Data excerpts
☆ ☆ ☆ ☆ ☆

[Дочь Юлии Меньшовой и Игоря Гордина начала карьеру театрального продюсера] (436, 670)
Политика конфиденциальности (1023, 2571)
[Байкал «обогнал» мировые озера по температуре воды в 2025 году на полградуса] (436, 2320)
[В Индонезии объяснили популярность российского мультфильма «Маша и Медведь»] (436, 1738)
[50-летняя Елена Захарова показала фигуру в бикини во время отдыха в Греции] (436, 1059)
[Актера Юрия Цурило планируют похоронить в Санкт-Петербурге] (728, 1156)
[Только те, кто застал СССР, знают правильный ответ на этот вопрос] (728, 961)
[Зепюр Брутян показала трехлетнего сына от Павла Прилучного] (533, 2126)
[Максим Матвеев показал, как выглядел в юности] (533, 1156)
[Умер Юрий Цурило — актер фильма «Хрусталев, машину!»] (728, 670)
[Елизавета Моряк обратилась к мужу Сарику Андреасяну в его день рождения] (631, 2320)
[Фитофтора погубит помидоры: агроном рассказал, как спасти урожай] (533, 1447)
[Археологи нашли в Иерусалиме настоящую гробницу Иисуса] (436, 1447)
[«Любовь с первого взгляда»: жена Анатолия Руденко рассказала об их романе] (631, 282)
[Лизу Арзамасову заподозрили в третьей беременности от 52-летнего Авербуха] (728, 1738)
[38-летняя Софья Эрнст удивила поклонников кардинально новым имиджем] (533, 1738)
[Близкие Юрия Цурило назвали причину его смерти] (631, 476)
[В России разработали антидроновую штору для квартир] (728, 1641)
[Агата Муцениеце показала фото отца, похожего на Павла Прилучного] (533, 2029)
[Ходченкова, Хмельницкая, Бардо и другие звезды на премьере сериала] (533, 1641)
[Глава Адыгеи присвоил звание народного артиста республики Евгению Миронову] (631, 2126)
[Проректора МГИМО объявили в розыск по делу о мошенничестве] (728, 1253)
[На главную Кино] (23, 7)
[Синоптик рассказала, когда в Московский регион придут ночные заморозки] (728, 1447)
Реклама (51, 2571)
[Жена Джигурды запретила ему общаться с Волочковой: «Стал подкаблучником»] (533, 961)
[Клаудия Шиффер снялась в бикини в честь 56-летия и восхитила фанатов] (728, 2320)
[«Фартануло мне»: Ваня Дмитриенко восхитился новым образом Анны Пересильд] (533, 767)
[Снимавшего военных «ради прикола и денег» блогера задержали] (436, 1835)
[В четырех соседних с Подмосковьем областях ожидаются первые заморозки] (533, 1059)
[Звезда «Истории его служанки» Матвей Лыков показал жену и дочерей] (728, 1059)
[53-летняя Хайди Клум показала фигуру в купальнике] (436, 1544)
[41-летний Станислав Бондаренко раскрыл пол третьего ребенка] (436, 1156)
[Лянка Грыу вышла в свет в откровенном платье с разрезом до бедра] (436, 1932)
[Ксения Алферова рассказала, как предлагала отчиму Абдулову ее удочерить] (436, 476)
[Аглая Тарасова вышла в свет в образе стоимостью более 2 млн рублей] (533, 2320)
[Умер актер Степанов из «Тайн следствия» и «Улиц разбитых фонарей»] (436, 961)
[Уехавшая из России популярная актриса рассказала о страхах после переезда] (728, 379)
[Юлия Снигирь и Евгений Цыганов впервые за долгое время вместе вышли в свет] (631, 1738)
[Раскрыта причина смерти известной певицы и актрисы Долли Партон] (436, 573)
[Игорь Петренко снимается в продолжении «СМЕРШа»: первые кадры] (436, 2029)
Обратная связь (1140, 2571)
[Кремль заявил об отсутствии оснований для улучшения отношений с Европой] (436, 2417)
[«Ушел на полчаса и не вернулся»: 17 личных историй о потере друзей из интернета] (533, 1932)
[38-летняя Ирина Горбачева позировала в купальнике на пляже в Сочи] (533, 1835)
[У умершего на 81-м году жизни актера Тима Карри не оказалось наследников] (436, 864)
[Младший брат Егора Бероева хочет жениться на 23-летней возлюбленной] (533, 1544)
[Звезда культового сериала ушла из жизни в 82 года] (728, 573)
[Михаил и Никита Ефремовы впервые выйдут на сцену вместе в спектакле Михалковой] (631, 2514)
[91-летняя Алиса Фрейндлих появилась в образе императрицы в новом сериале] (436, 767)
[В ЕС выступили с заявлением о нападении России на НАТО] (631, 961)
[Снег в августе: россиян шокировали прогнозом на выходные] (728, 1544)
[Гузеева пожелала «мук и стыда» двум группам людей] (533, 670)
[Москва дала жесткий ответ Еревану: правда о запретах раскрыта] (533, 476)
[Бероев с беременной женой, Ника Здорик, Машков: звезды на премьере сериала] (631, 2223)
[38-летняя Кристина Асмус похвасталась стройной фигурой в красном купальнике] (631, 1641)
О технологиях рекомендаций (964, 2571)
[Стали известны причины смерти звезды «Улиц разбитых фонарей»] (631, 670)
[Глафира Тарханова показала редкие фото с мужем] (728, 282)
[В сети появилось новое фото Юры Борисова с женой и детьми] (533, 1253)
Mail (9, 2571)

☆ ☆ ☆ ☆ ☆

TASK BRIEF = Among the lines above, repeat exactly those from the line with "[50-летняя Елена Захарова" to the line with "[Лизу Арзамасову заподозрили", counting both ends.

RESULT OF THIS TASK =
[50-летняя Елена Захарова показала фигуру в бикини во время отдыха в Греции] (436, 1059)
[Актера Юрия Цурило планируют похоронить в Санкт-Петербурге] (728, 1156)
[Только те, кто застал СССР, знают правильный ответ на этот вопрос] (728, 961)
[Зепюр Брутян показала трехлетнего сына от Павла Прилучного] (533, 2126)
[Максим Матвеев показал, как выглядел в юности] (533, 1156)
[Умер Юрий Цурило — актер фильма «Хрусталев, машину!»] (728, 670)
[Елизавета Моряк обратилась к мужу Сарику Андреасяну в его день рождения] (631, 2320)
[Фитофтора погубит помидоры: агроном рассказал, как спасти урожай] (533, 1447)
[Археологи нашли в Иерусалиме настоящую гробницу Иисуса] (436, 1447)
[«Любовь с первого взгляда»: жена Анатолия Руденко рассказала об их романе] (631, 282)
[Лизу Арзамасову заподозрили в третьей беременности от 52-летнего Авербуха] (728, 1738)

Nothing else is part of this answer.